The bodyguard snapped something at his partner who shooed the boy and girl into the newsstand-drugstore. The other bodyguard planted himself squarely in front of the woman, his right hand straying back to the concealed lump on his hip. Durant came to a full stop. The woman in the black dress with white piping touched the bodyguard on the arm and said something that made him relax.

The woman who now smiled at Durant from behind and a little to the left of the bodyguard was Restituta Ortiz, mercifully called Tootie by almost everyone. She was married to Cristobal Ortiz who had taken his modest inheritance and invested it at first in banking and shipping, with fair results, and then in politics, which had made him rich.

The dead Emily Cariaga and Tootie Ortiz had grown up together in Manila and later spent a year at Miss Hockaday’s in Dallas, hating every minute of it. Back in Manila they were married within a month of each other. When Durant and Emily Cariaga’s affair had first begun — and the cuckolded Patrocinio Cariaga was still alive — it was Tootie Ortiz who had served the lovers as go-between, even though she was hopelessly inept at keeping the assignation times and places straight. But she wholeheartedly had approved of the affair because, as Emily Cariaga once said, Tootie likes anything romantic, daring and dirty — as long as it’s once-removed.

When Durant reached her, the first thing Tootie Ortiz did was to take his right hand in both of hers and whisper, “It was beautiful, Quincy. It was the most beautiful requiem mass I’ve ever seen.”

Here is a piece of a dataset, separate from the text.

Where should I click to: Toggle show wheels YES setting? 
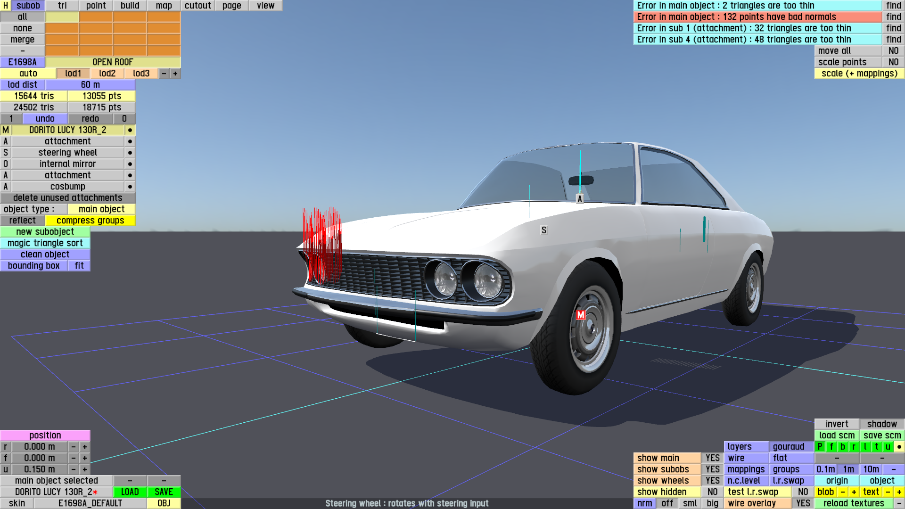(x=712, y=481)
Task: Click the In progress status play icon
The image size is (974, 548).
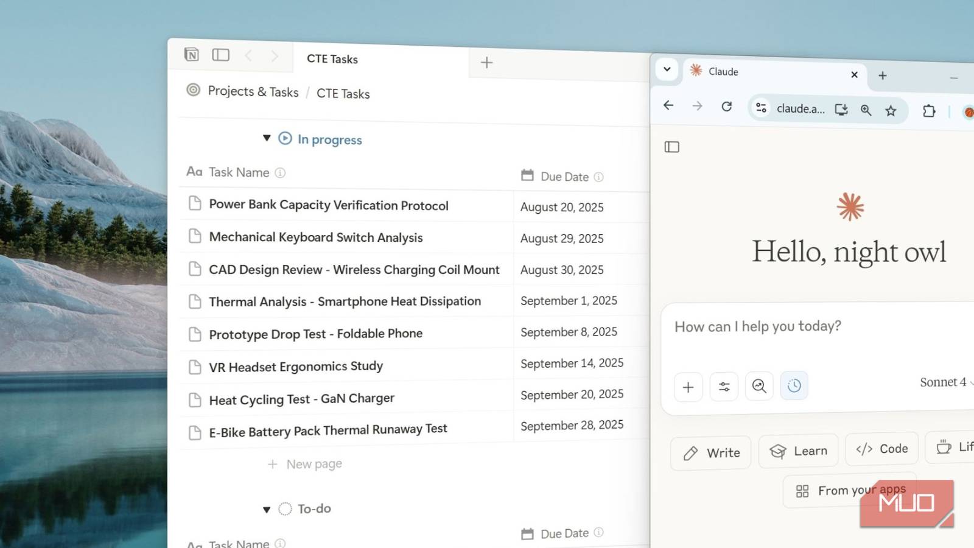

“I’d’ve liked to have been there, Tootie, but—” He shrugged, making the shrug say that the mass was for the dead Emily’s family and friends and not for her foreign paramour.

Tootie nodded. “I understand — and so does Emily.”

“We need to talk, Tootie.”

“About—?”

“Yes.”

“Now?”

Durant nodded. She looked at her watch. “Well,” she said, her voice full of doubt, “I suppose we could, except—” As was frequently the case, Tootie Ortiz didn’t finish her sentence. The almost chronic incompletions were one of her less endearing habits. Durant waited patiently for the question he was sure she would ask.

“Did you really find—?”

“I found her,” Durant said.

“Was it—?” The expression on her face was a synonym for terrible.

“It was worse than that, Tootie.”

She turned to the bodyguard and said something in a low voice. The bodyguard frowned his disapproval. She snapped at him. The bodyguard gave Durant a glare that was almost a warning, turned and entered the newsstand-drugstore where his partner was reading a comic book to the little boy. The boy’s sister was trying to look as if she had no idea who either of them was.